Friday, December 31, 2010

Significance and work

Picking up from the last post which was this morning. I participated in desteni and watched the Money system update video, as well talked to Bella. The night before I posted a post on the forum and thought it was revelational. After thinking it was revelational I wanted to justify and validate this...I projected and imagined a situation where someone would talk or post a reply being really excited about the post, thus validating my bullshit...looking at it now I am glad no one did...Bella did not justify it/ I did not justify it in reading Bella's post. I am glad that no one did because I would have allowed myself to participate in that bullshit. I still have a point of wanting to be special or famous, and have been fearing it coming out, here it is and I am sharing it. I have wanted to be significant to gain power and to gain trust so that I can guide life, because I believe that my ideals are rightous. So self-rightousness and ideas are a point that I am going to take a look at. That post was an Idea, an Idea from an observation, An it was stemmed from an idea because I had the idea that all we need to do to move this world is to complain about the position it is in. Within that beclieving it to be significant - it wasn't. I forgive myself for accepting and allowing myself to desire and want to be signidficant so that I may have power and be `looked up to` thus being able to control. I forgive myself for accepting and allowing myself to desire control of this world. I forgive myself to not accepting and allowing myself to control myself - To move as Myself. I have feared allowing this point out because I fear being excluded from something that I have found that I have finally involved myself in, finally been able to participate in something with Honesty! = Desteni. I forgive myself for accepting and allowingmyself to attach myself to Desteni. I forgive myself for accepting and allowing myself to attach/latch/leech myself to Desteni. I forgive myself for accepting and allowing myself to define myself as desteni. I forgive myself for not accepting and allowing myself to stand alone using the desteni material to move myself effectively in my process. Ok After that I uploaded a video and had no reactions to that I did not care if people watched or rated or liked or gave a fuck lol, I went to work at 9 am and worked until 545pm.

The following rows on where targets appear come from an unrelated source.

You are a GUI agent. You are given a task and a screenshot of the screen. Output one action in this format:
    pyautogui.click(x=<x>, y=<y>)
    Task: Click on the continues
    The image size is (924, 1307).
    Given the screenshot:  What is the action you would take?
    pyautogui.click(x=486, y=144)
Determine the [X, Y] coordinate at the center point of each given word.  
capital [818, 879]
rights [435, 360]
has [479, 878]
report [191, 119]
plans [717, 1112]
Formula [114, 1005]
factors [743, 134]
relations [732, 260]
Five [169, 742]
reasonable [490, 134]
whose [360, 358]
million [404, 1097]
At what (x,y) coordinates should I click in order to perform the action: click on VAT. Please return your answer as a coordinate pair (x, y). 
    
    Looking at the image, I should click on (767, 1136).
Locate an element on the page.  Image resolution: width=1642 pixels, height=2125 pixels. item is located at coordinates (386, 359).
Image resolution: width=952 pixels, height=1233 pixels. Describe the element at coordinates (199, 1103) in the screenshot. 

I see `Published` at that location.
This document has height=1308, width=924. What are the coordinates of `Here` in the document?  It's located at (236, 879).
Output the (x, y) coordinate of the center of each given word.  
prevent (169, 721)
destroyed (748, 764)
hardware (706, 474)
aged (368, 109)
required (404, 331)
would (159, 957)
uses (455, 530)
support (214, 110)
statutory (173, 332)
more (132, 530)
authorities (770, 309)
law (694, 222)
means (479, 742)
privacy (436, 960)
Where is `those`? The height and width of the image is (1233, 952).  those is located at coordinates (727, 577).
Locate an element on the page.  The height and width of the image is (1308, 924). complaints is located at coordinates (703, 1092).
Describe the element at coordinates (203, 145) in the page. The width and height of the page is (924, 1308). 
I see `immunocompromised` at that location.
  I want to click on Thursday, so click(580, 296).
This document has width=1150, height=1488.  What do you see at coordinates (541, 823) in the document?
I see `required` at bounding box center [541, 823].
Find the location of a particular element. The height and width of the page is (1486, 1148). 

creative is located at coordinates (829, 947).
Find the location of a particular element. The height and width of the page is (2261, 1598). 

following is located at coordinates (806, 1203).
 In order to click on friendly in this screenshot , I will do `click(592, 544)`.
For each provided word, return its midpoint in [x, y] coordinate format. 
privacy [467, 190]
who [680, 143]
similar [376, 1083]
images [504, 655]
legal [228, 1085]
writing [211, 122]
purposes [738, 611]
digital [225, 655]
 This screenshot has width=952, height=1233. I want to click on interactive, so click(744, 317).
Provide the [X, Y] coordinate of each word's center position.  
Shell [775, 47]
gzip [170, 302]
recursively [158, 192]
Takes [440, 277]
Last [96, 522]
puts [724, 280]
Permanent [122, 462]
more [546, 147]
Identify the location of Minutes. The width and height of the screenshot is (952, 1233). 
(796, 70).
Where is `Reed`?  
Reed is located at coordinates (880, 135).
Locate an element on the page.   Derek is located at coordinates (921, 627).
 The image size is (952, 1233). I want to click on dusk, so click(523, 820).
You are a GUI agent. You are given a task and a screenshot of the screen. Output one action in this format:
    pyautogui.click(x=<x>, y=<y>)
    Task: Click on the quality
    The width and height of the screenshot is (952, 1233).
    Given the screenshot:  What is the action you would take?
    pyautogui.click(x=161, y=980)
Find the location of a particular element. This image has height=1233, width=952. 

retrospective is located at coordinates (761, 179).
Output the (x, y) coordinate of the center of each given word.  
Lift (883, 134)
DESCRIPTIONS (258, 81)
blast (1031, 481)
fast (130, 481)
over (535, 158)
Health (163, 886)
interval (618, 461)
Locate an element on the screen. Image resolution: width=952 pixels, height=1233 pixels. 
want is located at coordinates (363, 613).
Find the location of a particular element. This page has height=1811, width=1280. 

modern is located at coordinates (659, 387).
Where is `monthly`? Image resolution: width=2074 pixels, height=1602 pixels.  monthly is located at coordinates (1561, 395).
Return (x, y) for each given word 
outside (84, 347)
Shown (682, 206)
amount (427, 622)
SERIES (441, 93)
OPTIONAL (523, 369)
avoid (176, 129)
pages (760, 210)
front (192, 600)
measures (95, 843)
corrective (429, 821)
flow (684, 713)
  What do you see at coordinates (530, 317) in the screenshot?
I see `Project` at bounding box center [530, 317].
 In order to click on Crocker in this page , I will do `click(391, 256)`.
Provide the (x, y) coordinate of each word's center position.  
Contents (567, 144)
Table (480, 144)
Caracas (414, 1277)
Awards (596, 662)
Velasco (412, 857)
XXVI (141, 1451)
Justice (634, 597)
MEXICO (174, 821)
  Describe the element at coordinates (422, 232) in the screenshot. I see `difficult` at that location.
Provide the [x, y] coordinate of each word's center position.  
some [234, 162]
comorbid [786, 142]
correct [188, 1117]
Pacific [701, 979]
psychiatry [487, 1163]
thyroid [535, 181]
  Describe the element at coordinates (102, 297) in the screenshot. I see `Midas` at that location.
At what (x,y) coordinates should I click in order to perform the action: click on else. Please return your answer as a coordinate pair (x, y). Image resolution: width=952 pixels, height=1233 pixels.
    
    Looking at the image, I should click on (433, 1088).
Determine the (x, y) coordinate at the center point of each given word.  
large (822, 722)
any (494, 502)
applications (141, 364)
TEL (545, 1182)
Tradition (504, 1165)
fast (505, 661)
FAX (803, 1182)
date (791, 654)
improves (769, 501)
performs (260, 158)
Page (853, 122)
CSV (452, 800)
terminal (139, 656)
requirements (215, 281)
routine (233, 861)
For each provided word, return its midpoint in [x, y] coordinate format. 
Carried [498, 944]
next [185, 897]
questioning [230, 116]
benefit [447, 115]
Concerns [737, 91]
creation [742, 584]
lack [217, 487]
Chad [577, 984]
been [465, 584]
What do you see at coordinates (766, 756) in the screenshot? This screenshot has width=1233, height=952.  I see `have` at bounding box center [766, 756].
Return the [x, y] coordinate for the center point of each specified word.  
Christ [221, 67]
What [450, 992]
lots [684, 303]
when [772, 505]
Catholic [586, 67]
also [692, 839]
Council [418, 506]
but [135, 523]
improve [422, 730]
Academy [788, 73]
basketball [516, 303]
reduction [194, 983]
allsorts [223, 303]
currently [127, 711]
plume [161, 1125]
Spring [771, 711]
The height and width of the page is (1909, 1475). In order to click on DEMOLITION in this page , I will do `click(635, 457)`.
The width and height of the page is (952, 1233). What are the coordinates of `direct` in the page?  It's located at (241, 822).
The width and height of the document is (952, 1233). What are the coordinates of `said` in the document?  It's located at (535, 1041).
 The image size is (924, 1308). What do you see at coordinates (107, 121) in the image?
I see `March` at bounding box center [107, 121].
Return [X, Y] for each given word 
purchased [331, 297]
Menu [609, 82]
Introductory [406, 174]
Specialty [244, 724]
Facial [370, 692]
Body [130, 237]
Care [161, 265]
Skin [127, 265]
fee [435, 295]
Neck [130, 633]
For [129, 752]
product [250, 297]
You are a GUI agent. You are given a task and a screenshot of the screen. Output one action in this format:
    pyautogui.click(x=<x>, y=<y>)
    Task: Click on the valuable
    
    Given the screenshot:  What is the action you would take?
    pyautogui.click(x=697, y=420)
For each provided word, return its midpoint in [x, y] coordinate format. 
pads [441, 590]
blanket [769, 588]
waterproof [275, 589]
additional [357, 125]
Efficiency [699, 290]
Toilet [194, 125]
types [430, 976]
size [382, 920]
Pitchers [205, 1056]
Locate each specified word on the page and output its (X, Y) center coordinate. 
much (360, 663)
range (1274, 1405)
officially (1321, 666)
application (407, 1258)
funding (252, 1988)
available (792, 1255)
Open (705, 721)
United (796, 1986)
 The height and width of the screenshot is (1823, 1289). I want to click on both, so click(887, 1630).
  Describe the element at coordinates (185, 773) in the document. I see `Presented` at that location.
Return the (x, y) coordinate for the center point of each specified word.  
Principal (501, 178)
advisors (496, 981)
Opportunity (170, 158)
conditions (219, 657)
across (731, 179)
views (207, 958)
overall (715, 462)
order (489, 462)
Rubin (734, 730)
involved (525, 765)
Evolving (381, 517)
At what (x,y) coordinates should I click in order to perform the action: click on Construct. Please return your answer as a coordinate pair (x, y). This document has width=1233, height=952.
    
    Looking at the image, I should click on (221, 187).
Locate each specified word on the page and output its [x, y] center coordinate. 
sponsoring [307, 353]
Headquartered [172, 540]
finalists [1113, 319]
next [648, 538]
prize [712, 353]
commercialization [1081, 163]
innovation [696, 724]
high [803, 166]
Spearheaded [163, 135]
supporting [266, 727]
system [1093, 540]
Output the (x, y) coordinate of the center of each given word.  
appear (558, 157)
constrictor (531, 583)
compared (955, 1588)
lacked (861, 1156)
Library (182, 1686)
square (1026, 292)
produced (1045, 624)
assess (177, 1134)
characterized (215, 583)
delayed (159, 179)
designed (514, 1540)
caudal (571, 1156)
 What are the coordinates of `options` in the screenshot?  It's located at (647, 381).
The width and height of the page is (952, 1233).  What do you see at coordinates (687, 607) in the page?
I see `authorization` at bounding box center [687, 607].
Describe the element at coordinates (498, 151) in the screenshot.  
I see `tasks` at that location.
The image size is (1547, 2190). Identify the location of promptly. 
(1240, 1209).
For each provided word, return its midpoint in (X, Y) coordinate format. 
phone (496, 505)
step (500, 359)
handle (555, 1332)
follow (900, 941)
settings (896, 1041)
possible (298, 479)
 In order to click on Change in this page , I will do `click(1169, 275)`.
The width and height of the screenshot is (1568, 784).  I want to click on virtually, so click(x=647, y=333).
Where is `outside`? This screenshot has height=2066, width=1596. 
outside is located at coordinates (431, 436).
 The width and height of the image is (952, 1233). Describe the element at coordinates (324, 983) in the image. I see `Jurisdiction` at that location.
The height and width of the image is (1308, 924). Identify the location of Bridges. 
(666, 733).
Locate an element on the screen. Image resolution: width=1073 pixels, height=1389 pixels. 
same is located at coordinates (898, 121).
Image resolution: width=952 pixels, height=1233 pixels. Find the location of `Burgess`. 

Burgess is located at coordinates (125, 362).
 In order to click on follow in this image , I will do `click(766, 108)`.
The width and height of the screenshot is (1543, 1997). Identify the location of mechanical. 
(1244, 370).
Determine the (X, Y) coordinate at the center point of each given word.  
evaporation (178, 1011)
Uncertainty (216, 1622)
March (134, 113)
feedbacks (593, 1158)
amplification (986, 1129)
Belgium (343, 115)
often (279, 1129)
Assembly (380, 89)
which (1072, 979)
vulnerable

During work I notcied that I always am attracted to looking at females...Attracted in the sense that I am not controlling myself I am energetically directed to females. so during work I was trying to focus on the work infront of me and remove myself from looking at females that I would be able to establish a relationship with. I did not catch every moment and applied SF on the attraction. During work I was not working my hardest, not moving myself within the stress that I usually would worrying whether or not I would lose my job. This was nice because I gave myself time to look the task that I was assigned over with a bit more clarity and I was able to not become stressed out over mistakes because I was giving myself time, now this was because I was not doing my normal job. I usually work shipment which is absolutely time based. We get a UPH (Units per Hour) to do. And we normally get in around 6000 units. So if the UPH is 150 and we get 6000 units in we have 40 hours split between the shipment team to complete it. And so you can see how it is completely time stressed. I will see how I handle this point now that hoidays are over and my regular schedule is back. In the past I would stress myself out because my manager is rushing us asking us to get shit done faster and faster and faster, and giving us time updates every half-hour or so. I become stressed out because I fear osingmy job if I do not comply with the requirements. So 1 I must not fear losing my job 2 I must not fear death. Losing my job and Death are completely related.
Another Interesting point during work is that I have been reading Tao Te Ching and after reading it I gather a state of mind of `peace`. Within this I still think the same thoughts being in clamer state. Within the state I was very unhappy and within that I did not give into looking at females I was more concentrated on the work although I still thought about how I would be perceived by females. So I ask myself why do I need anothers honest words to live by, why Am I not lving by my own word. Obvious within that because I am not living my words. During conversation I dive deep into my persoanlity, and supress my actual self. I say shit that I normally would not say and participate in shit thatI would not normally participate in. I forgive myself for accepting and allowing myself to fear speaking as myself. I forgive myself for accepting and allowingmyself to fear conflict of words. I do not need to participate in the conflict as soon as one `harsh` word is said I can walk away. I forgive myself for accepting and allowing myself to believe that I must continue to participate in conflict until it is resolved through moving deeper into the conflict. The conflict can and is easily solved by walking away from the harsh words and moving on.